▶ [Dataset]:
++++++++++

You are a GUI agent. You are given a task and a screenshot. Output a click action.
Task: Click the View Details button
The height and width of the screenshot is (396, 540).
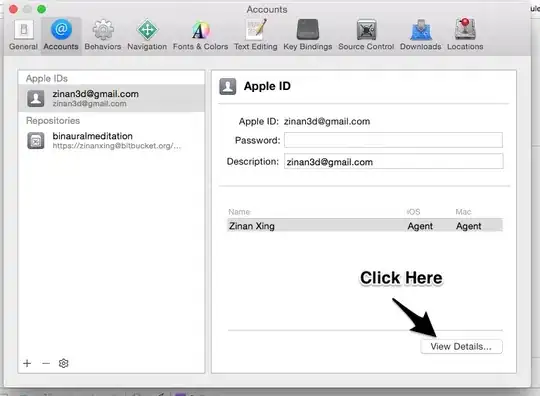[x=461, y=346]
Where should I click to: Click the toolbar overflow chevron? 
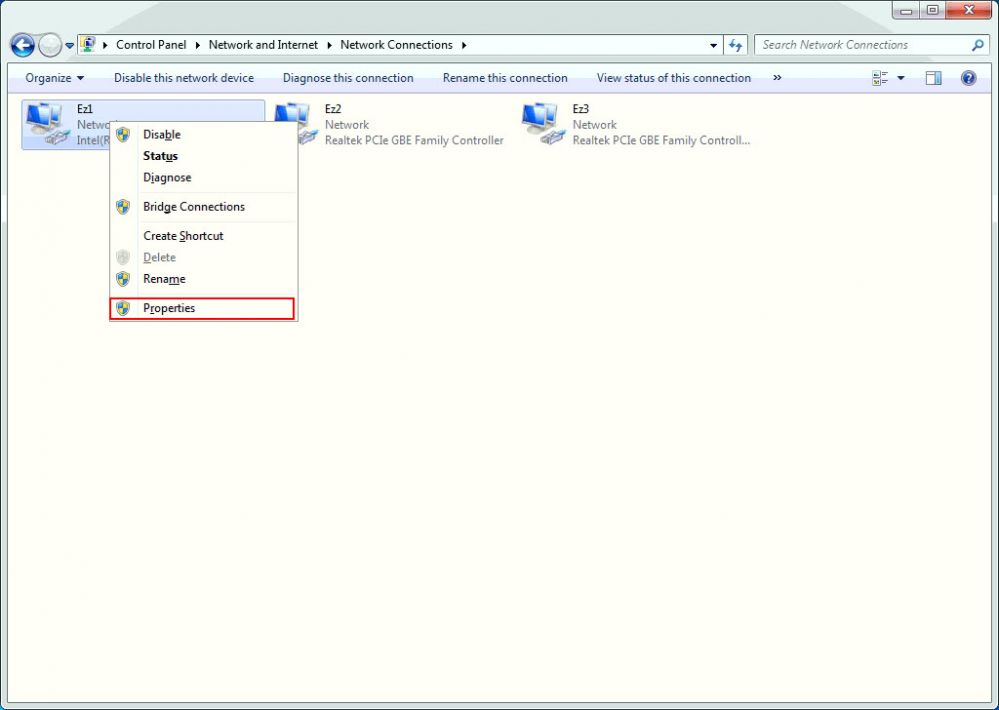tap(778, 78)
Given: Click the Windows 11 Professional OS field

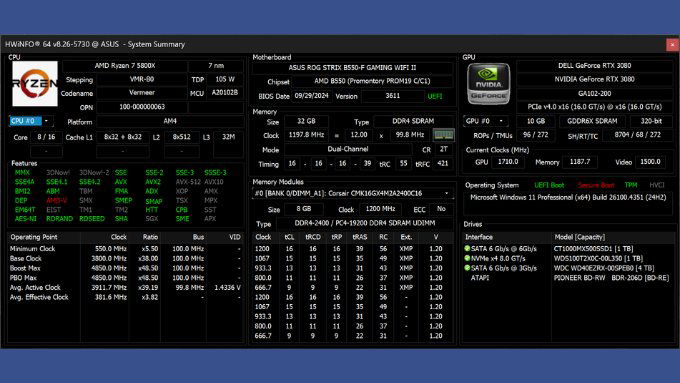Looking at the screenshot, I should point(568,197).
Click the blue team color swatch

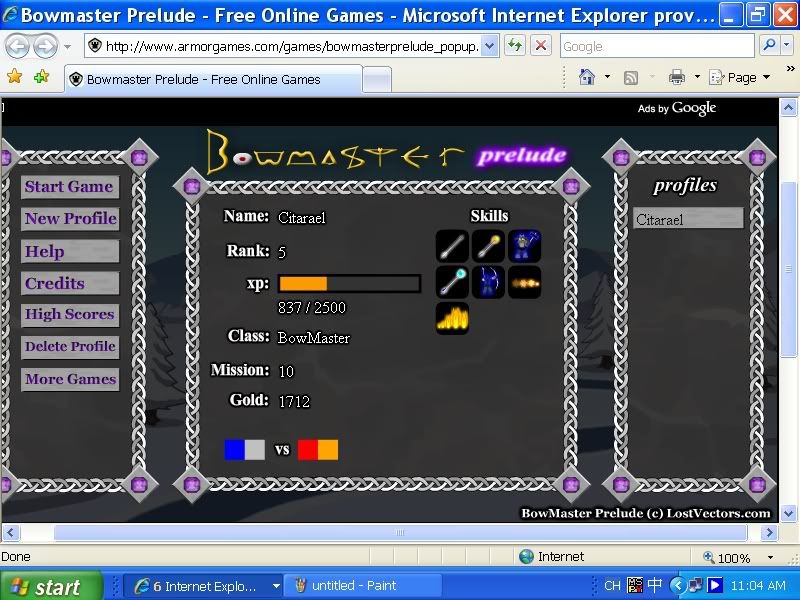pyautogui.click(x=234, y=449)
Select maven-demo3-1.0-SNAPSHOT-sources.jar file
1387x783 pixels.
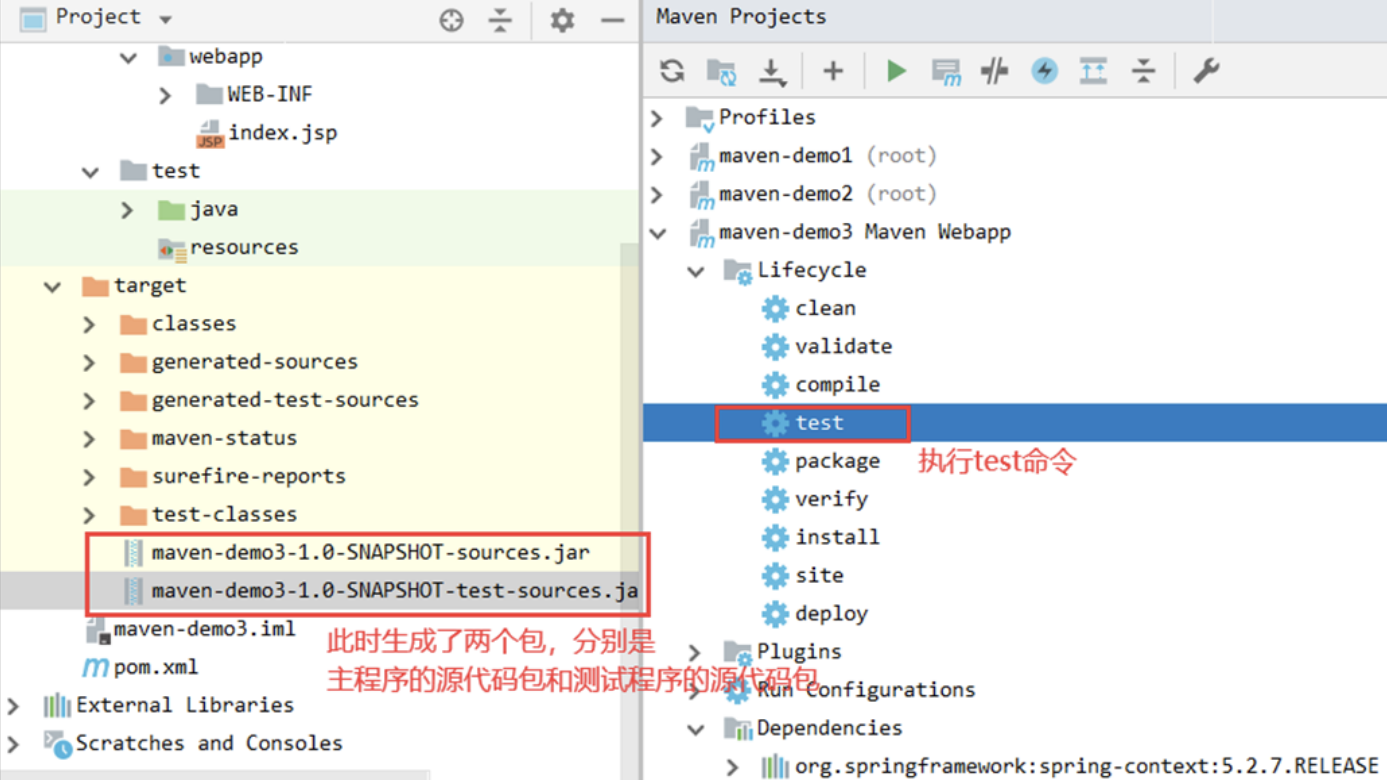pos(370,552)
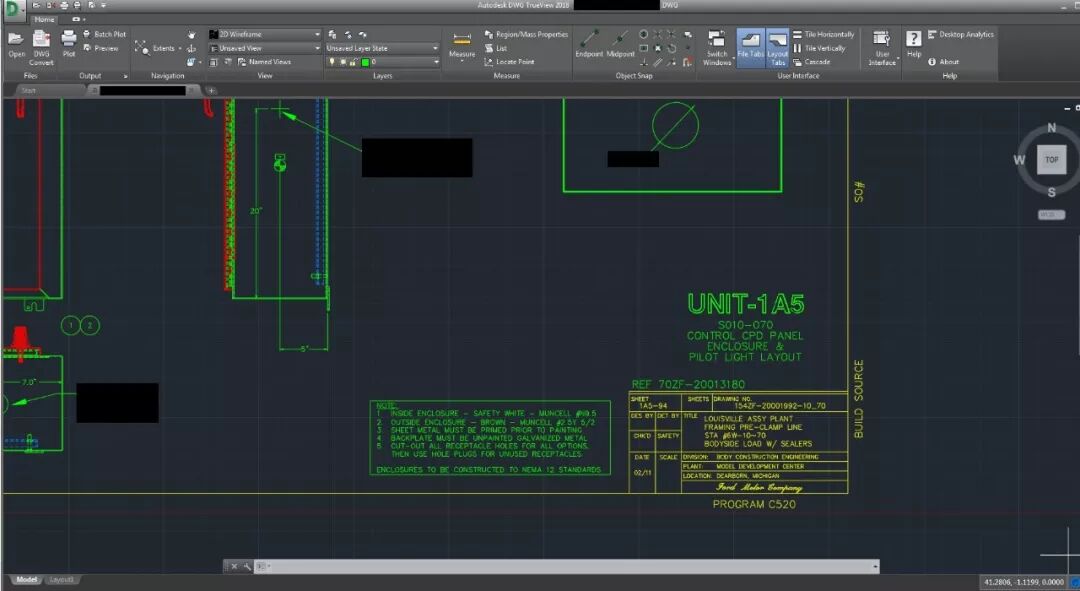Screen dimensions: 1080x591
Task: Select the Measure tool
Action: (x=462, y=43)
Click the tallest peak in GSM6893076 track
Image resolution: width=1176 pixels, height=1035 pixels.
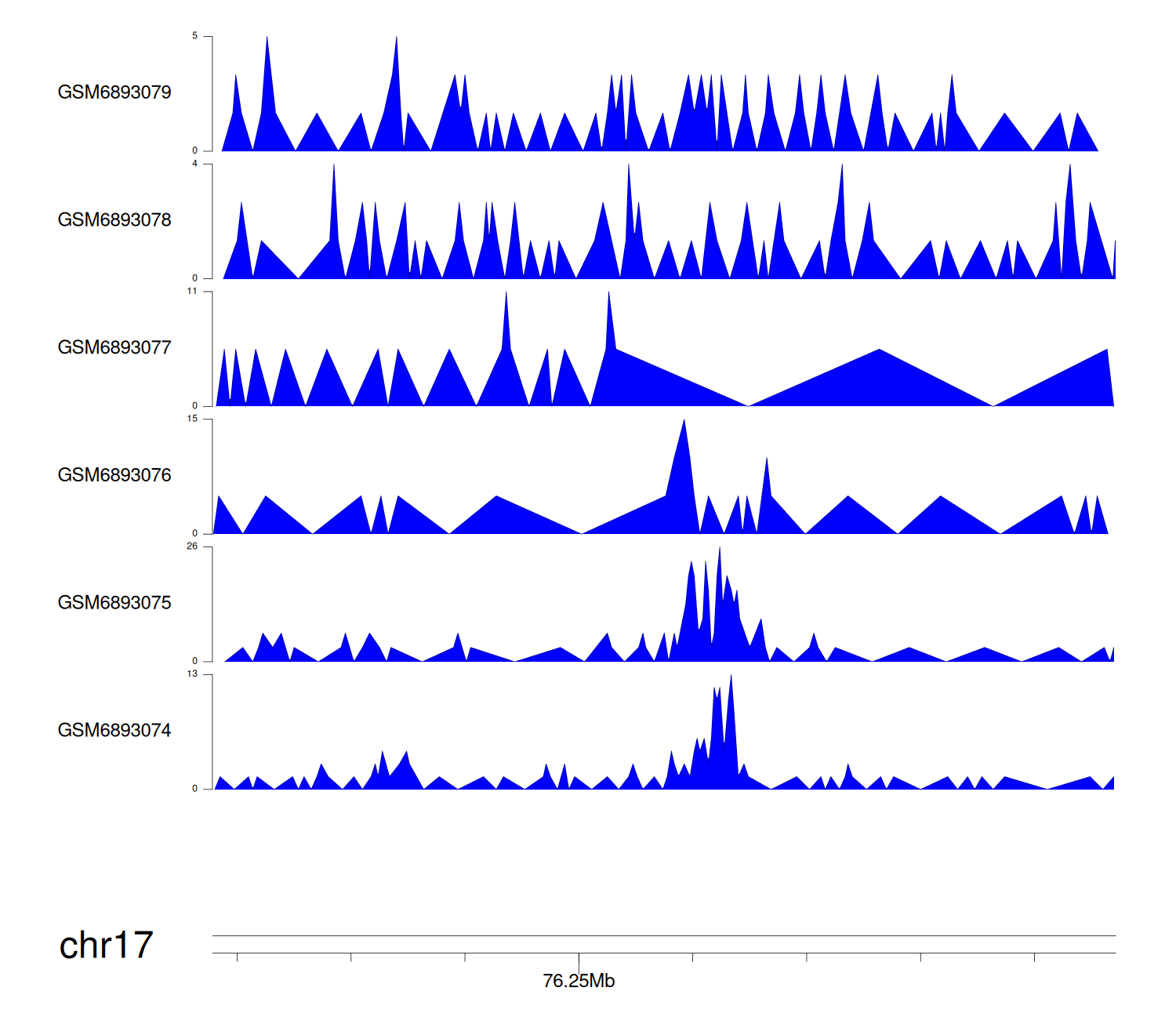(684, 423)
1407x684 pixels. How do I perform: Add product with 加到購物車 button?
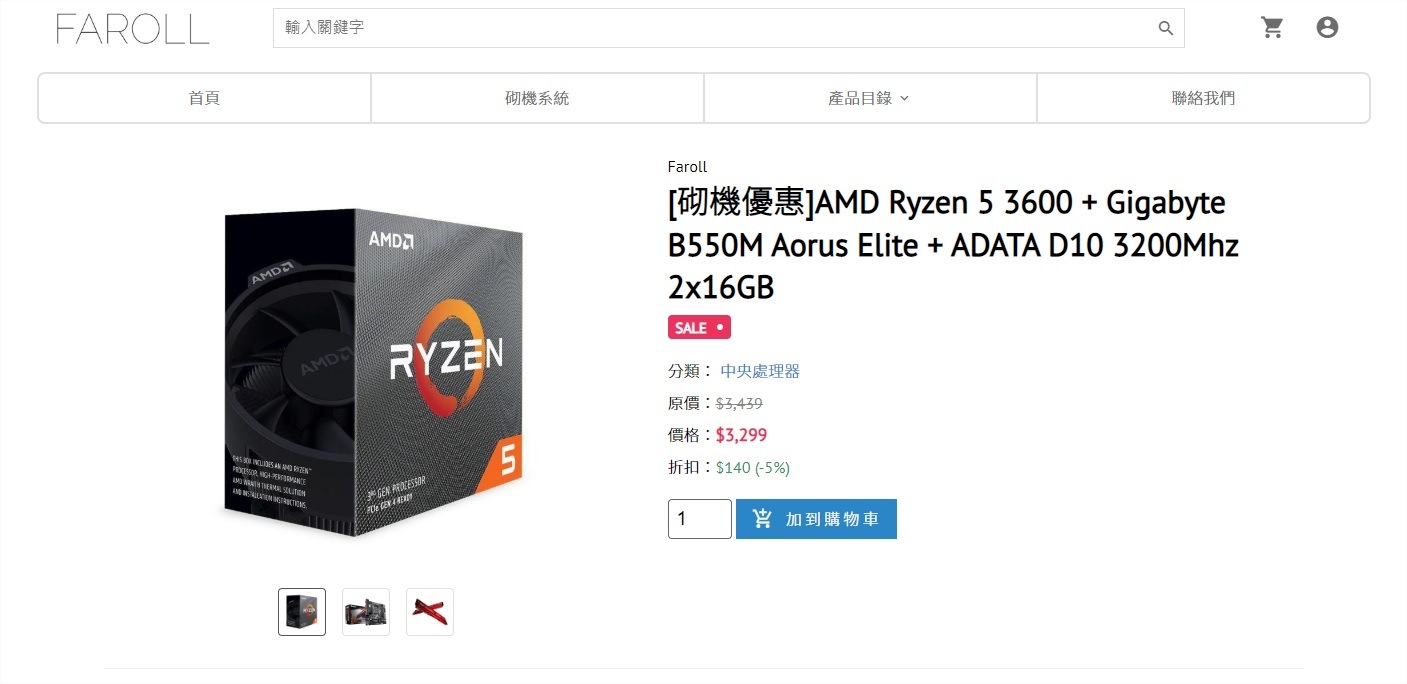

++++++++++

▶ [Written problem]: Which of the lines above contain the string "pixels"? Copy each of those lines in full. Uppercase and lowercase count as different.

▶ [Response]:
1387x783 pixels.
Image resolution: width=1176 pixels, height=1035 pixels.
1407x684 pixels. How do I perform: Add product with 加到購物車 button?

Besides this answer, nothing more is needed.